In an observation echoed by other forum speakers, Amirahmadi also said Iran hasn't taken U.S. concerns about its behavior seriously, thinking mistakenly that they are propaganda. The countries, he said, need to find areas of mutual interest, negotiate openly and unconditionally for as long as it takes to resolve problems, and recognize that what one country sees as economic issues the other often considers chiefly political.
Repeatedly, the Rutgers professor stressed that the biggest problem is a lack of trust on both sides.
"Trust is the key word in U.S.-Iranian relations," he said.
Sanctions support
Steve Rosen of the American-Israe* Political Action Committee, presented a catalog of allegations of Iranian misbehavior, including some that have occurred since Khatami became president last May. They included assassination attempts, development of a missile capable of delivering weapons at a distance of 1,300 km, and efforts to disrupt Middle Eastern peace negotiations.He supported U.S. sanctions against Iran, asserting, "We don't think that dialogue and sanctions are opposites."

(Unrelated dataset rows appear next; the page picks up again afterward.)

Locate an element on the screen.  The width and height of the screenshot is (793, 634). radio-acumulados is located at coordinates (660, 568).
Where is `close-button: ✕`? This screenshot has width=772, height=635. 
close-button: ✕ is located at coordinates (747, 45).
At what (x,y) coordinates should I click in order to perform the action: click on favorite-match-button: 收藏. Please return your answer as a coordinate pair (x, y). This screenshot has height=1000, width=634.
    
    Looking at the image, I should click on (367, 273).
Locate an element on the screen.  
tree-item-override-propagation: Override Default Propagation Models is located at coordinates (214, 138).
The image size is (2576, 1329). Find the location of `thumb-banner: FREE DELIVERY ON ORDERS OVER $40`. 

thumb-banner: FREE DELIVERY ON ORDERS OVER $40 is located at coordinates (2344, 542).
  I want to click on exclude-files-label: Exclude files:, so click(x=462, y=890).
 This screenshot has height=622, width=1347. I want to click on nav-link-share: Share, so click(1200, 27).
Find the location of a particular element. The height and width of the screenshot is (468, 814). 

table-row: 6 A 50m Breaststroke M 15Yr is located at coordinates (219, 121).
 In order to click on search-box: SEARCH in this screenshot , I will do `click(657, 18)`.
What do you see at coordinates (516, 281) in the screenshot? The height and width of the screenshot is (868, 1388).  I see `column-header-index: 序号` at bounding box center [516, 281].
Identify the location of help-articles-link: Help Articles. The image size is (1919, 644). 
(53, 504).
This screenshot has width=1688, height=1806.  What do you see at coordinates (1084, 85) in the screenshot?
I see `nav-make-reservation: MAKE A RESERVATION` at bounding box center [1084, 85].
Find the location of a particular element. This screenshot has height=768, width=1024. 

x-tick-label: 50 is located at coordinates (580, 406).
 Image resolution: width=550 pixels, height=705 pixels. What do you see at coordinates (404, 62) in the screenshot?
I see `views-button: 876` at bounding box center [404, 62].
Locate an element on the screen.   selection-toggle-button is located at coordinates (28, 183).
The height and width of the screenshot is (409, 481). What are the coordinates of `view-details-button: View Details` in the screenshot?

That the Majlis is considering opening onshore oil field work to foreigners, he said, is evidence that the Tehran government feels the pain of sanctions.
And he pointed out that, although Khatami in last year's presidential elections defeated a candidate favored by the ruling clergy, the new president constitutionally was appointed by Khamenei.
Of the new president's amicable words toward Americans, Rosen said: "We don't know if Mr. Khatami is serious and, if he is serious, whether he can deliver."
Graham Fuller of the Rand Corp. said Rosen overstated some of the threats posed by Iran.
"Is the U.S. going to assist in the moderation of Iran or is it going to complicate the process?" he asked, calling current U.S. policy a complication.
Rob Sobhani of Georgetown University criticized the Iranian government for missing opportunities to advance the interests of Iranian people and cited allegations that it has participated in efforts to destabilize politics in the Caspian region.